> _WHAT YOU SHOULD DO_
Print exactly the lines that run from the one containing "Task: Open the #Gezi7Yaşında hashtag link" to the final line of the data, both included, and print none of the pictures.

·····

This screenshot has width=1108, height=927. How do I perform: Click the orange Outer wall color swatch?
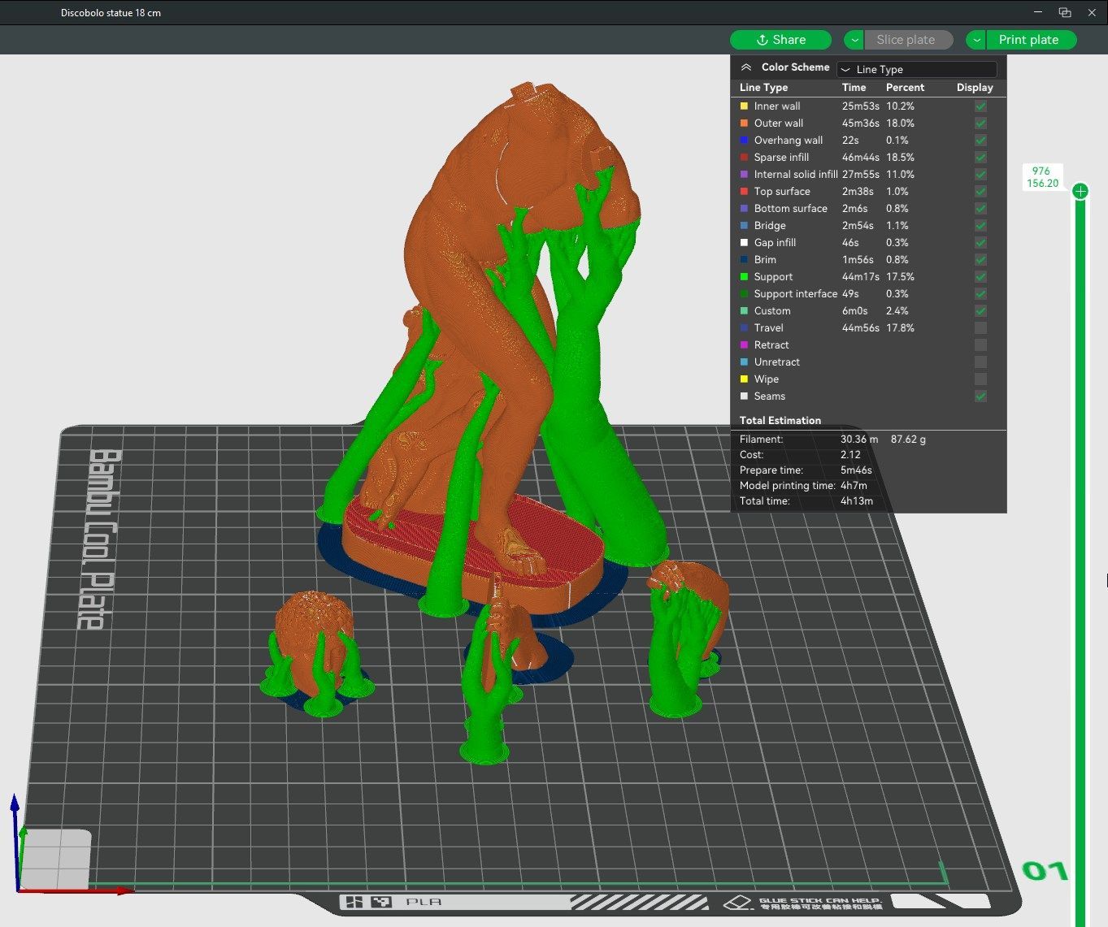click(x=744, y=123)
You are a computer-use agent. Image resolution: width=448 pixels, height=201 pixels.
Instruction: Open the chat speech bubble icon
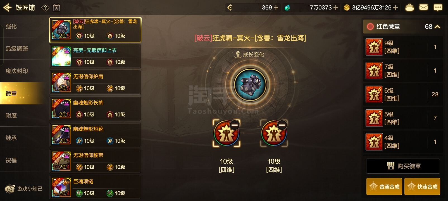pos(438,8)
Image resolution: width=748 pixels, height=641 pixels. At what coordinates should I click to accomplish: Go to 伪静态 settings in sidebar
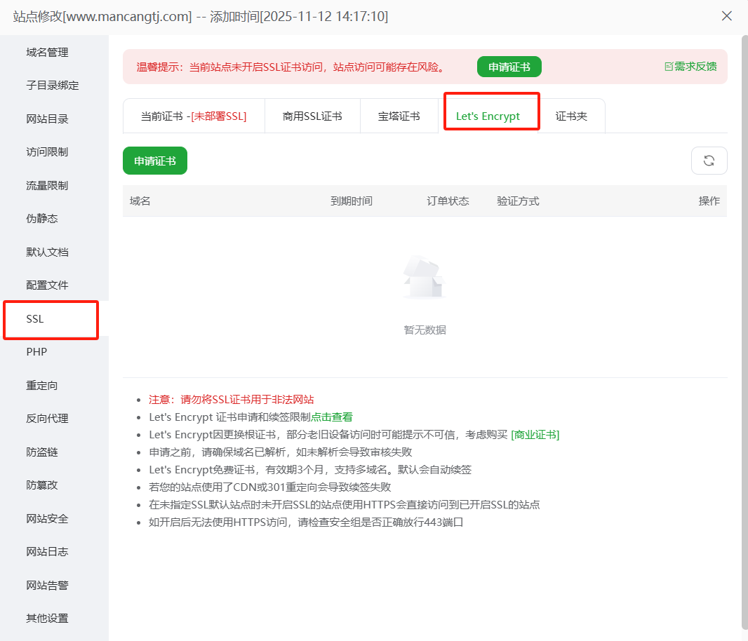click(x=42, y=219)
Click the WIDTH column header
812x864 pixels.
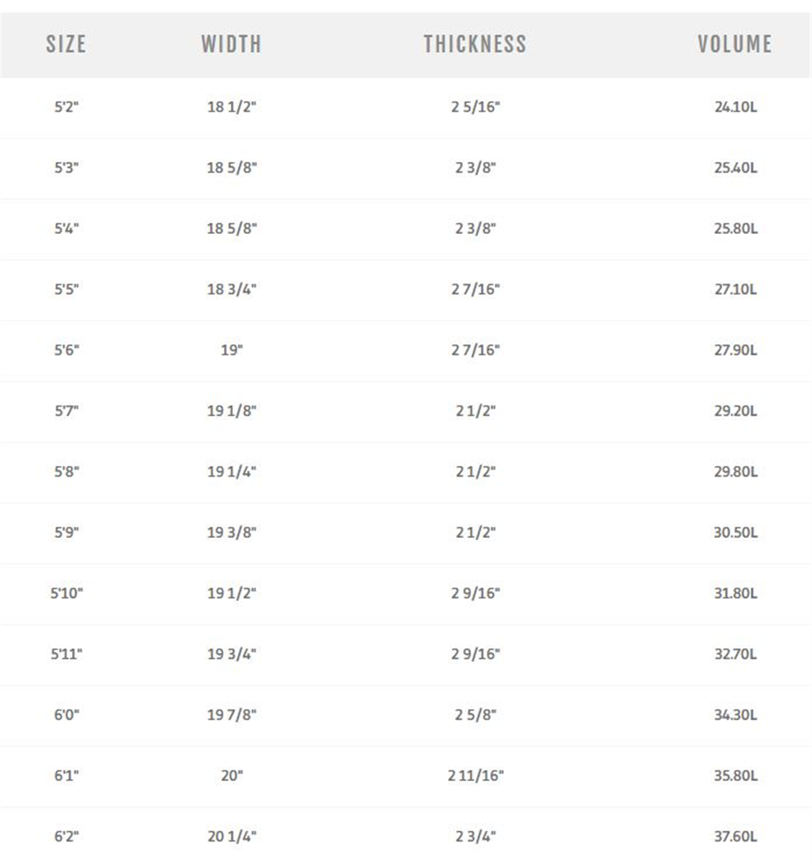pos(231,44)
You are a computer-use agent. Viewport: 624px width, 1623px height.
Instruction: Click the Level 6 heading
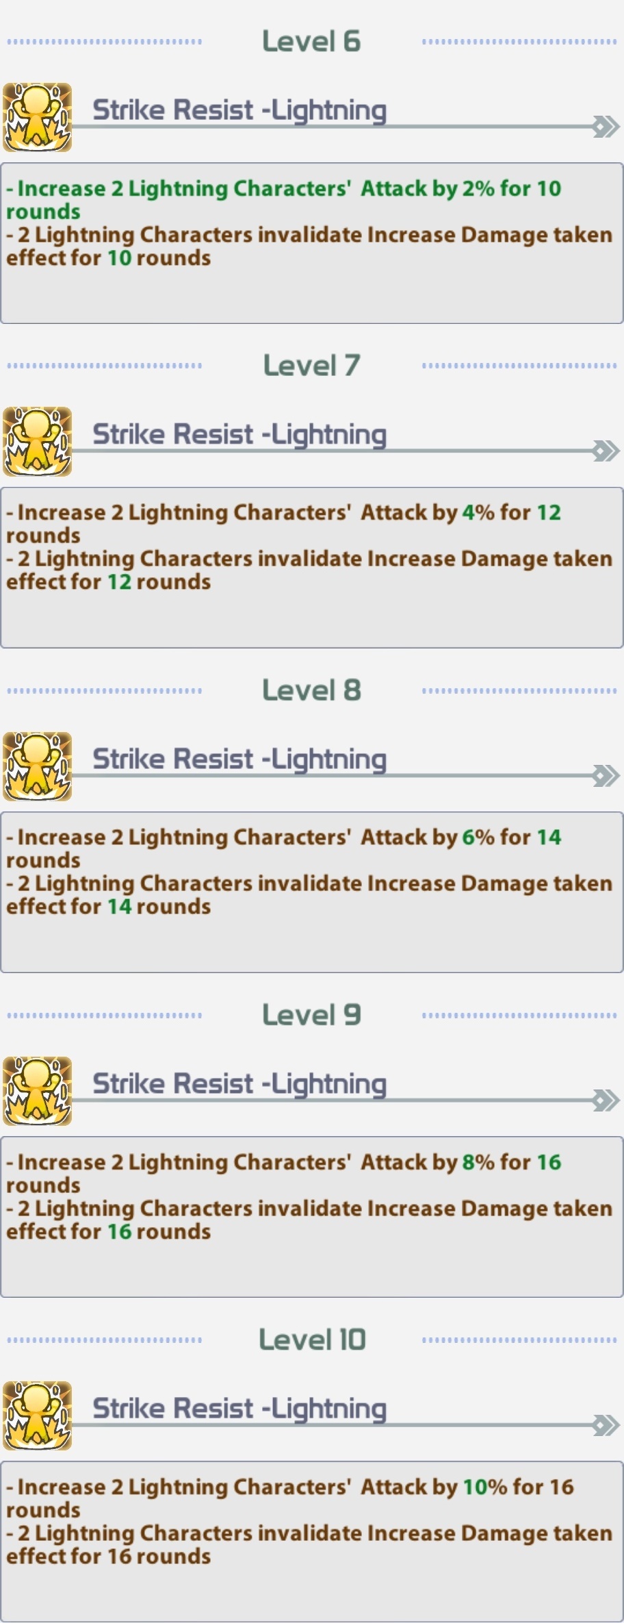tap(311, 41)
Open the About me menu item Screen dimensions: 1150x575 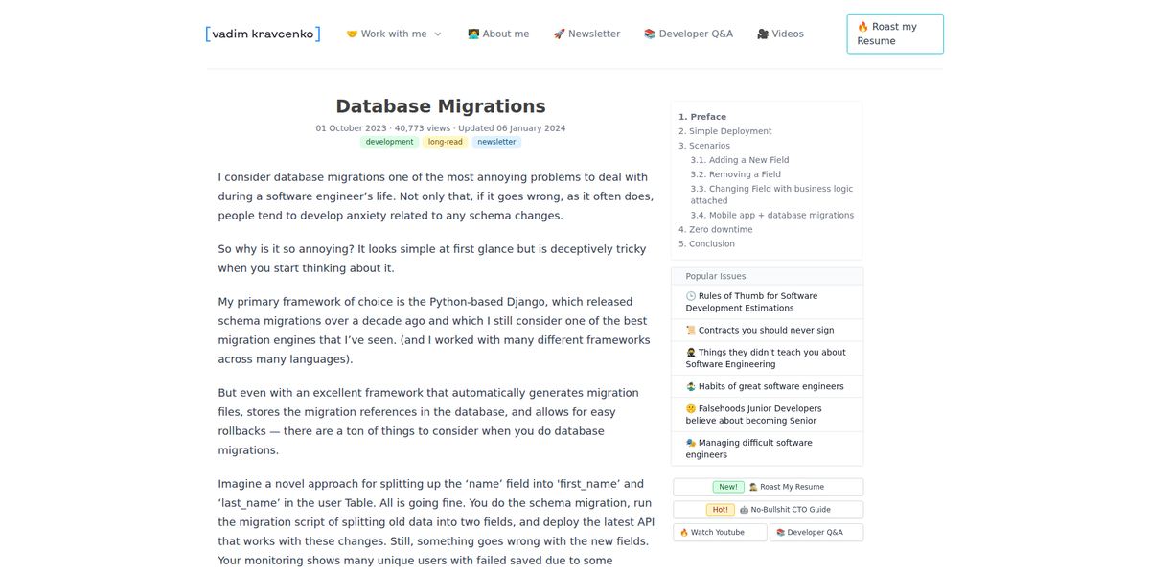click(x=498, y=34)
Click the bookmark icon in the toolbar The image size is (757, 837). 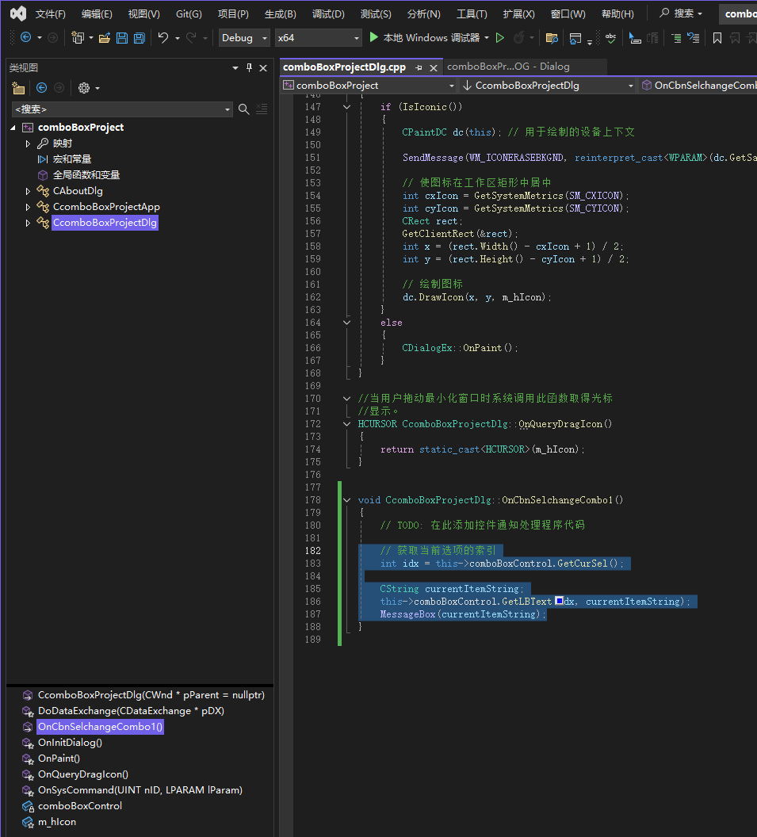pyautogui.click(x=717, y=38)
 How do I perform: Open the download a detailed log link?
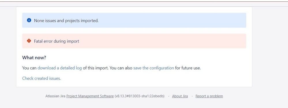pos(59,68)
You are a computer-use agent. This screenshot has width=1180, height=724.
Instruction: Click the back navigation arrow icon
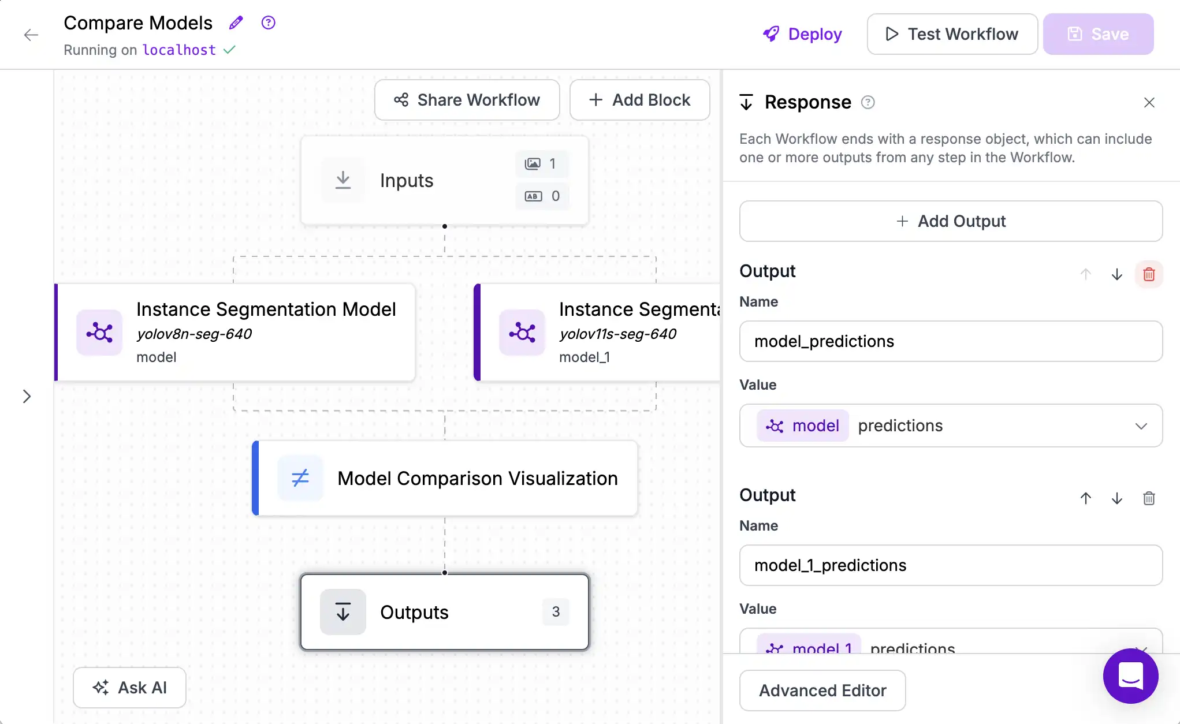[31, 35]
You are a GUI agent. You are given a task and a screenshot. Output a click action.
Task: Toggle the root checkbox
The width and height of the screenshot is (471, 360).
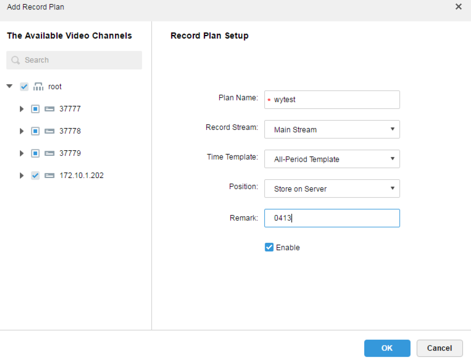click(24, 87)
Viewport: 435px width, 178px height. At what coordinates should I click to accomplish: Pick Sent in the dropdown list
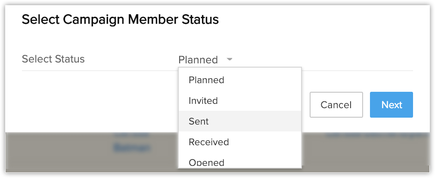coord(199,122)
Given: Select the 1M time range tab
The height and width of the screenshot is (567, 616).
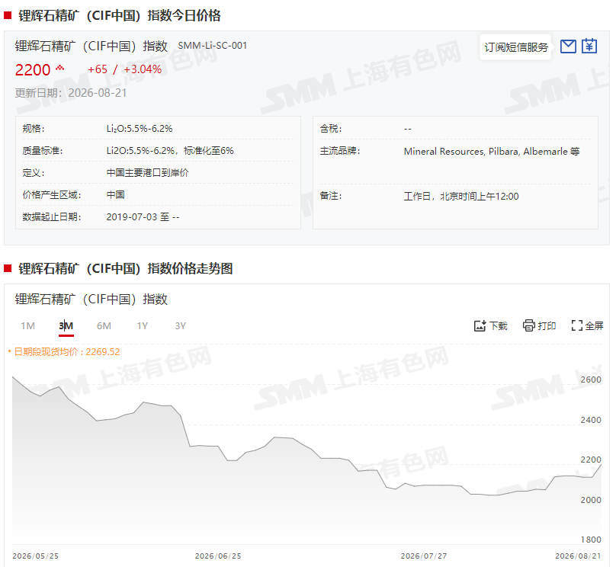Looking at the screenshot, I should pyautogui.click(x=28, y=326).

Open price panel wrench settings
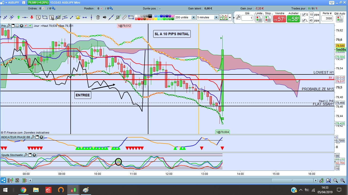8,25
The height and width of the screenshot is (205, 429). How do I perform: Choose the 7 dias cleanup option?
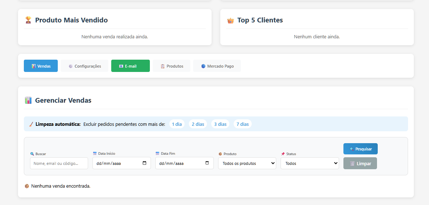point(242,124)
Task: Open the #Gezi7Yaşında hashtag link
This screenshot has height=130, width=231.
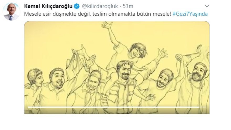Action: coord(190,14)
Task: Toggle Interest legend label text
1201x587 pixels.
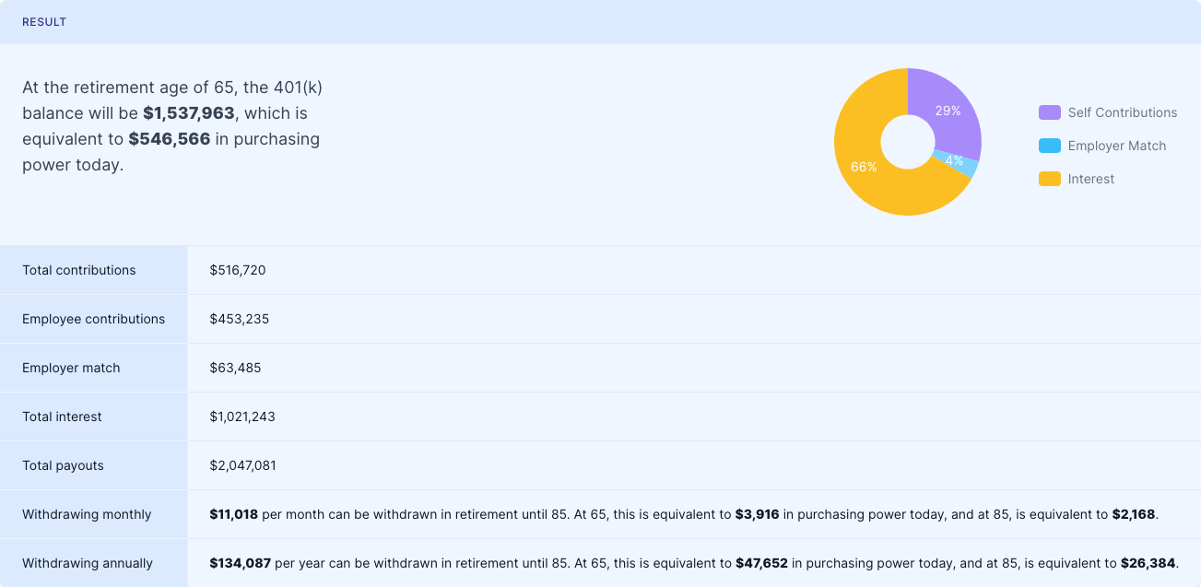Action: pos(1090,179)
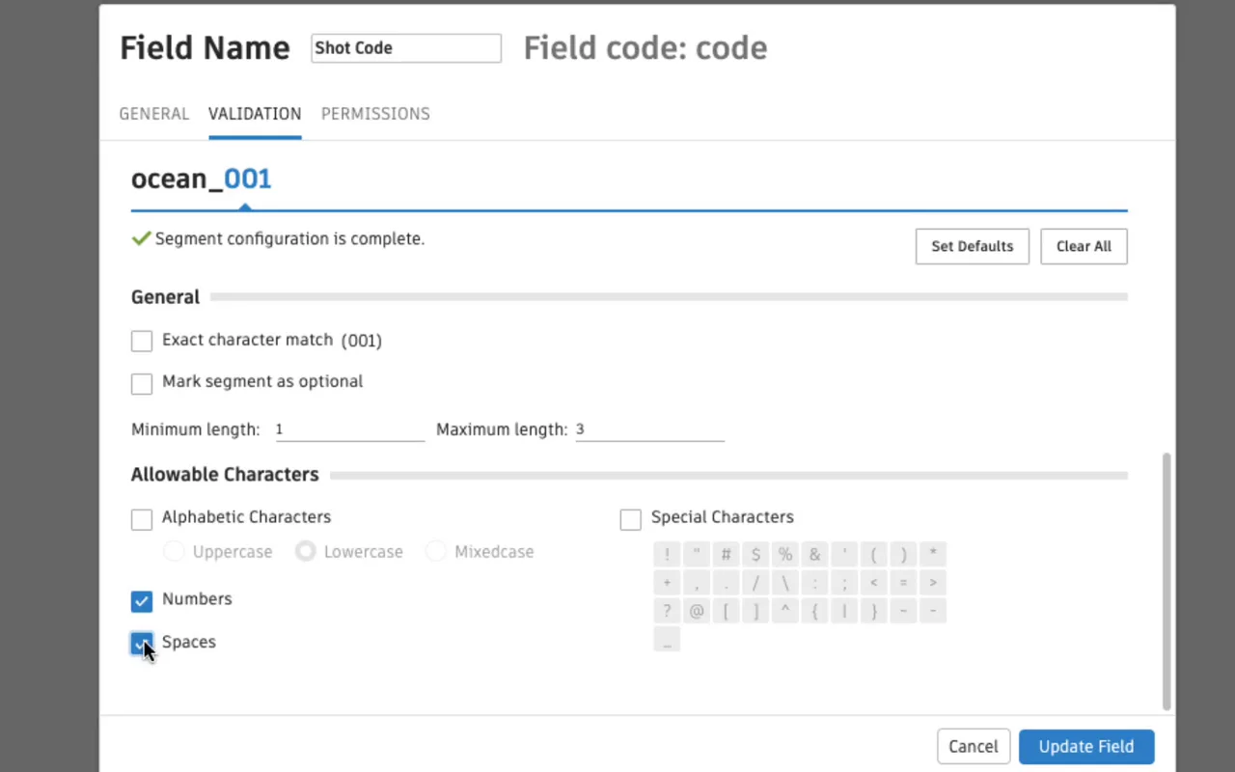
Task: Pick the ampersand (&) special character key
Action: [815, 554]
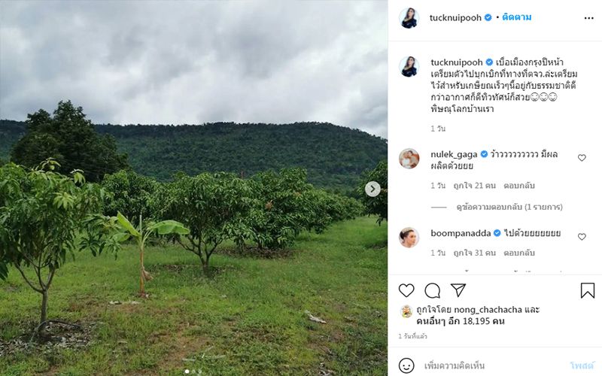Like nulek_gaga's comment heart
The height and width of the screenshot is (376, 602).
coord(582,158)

·····

> _OUTPUT FOR THIS TASK_
Task: Open the #Gezi7Yaşında hashtag link
This screenshot has height=130, width=231.
Action: coord(190,14)
Task: Toggle Interest legend label text
1201x587 pixels.
Action: pos(1090,179)
Task: Pick the ampersand (&) special character key
Action: [815, 554]
Like nulek_gaga's comment heart
The height and width of the screenshot is (376, 602).
coord(582,158)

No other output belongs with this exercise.